* Begin Text extract *

Lexer Generator

Language: Scala

Tests passed:

1st stage: all
2nd stage: all
3rd stage: all

LFA - Project 2022

Stage 1 - Prenex to NFA to DFA

NFA

My implementation of the generic class Nfa[A] has 5 class members:

$Q: $ states: Set[A] which holds the states of the automata. I chose the type to be of Set because it makes no sense to have duplicate states to do different things.
$\Sigma: $ alphabet: Set[Char] which holds the alphabet of the NFA. Same reason as above to why I chose this to be a Set.
$\Delta: $ transitionFn: HashMap[(A, Either[Char, SpecialAtoms]), Set[A]], which is is a HashMap with keys of type state (A) and character read, which is either a simple character (Left[Char]) or special expression Right[SpecialAtoms]. I choose this instead of String because I wanted to make clear the existence of the special atoms.
$q_0: $ startState: A.
$F: $ finalStates: Set[A].

DFA

My implementation of the generic class Dfa[A] has 6 class members:

$Q: $ states: Set[A], same explanation as at NFA.
$\delta: $ transitionFn: HashMap[(A, Char), A], which takes a pair of current state and character read, and returns the next state if present in the transition function, or sink.
$\Sigma: $ alphabet: Set[Char].
$q_0: $ startState: A.
$F: $ finalStates: Set[A].

* End Text extract *
* Begin Supplied information *

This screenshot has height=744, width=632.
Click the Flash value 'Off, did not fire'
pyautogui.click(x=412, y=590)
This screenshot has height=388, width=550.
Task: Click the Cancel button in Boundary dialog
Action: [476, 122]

* End Supplied information *

Required actions >>
A) List every class member of the generic class Nfa[A] given in the Lexer Generator text, with its name and type.
B) Please answer these questions from the Lexer Generator text, one line each:
(i) In which language is the project written?
(ii) How many tests passed in the 2nd stage?
(iii) What does the DFA's transitionFn return when the next state is not present in the transition function?
C) Resume the Lexer Generator text where it stops.

Answers to the exercise >>
A)
states: Set[A]
alphabet: Set[Char]
transitionFn: HashMap[(A, Either[Char, SpecialAtoms]), Set[A]]
startState: A
finalStates: Set[A]

B)
(i) Scala
(ii) All
(iii) Sink

C)
$SINK: $ sink: A, which represents the sink state. This was added because of the given signature of the next function, making it impossible to not return a state when not found in the transition function. This sink state is hardcoded to not overlap with ANY other states.

Thompson's Construction

Before processing the prenex, we need to split the given prenex string into members. This is done via find all matches with a regex, which splits on whitespaces, excluding commas.

val listOfOperations: List[String] = {
    "\\w+|\'[\\w\\s]*\'|-".r
    .findAllIn(str)
    .toList
    .map(x => "^\'|\'$".r.replaceAllIn(x, ""))
    .reverse
}

There are a multitude of ways to process a prenex, but I found the easiest one to be transforming it into a postnex (Regex in postfix notation - $RPN^1$).
The transformation algorithm in very simple, just reversing the prefix notation does the job.
After that, I keep a stack of type Stack[Nfa[Int]]. For each parsed member of the postnex there are two possible cases:
- if it parses a character, void or eps, I just push it to the stack after converting it to the appropriate NFA.
- if it parses an operation of type CONCAT or UNION, I pop two NFA's from the stack, construct the appropiate NFA in terms of the previous operation, and then push the result to the stack.
- if it parses an operation of type STAR, PLUS or MAYBE, I pop one NFA from the stack, construct the appropiate NFA given the operation, and then push the result to the stack.
After parsing ALL of the postnex, if it was a valid postnex (ex: not UNION c) there will be one remaining element on the stack, that being the resulting NFA.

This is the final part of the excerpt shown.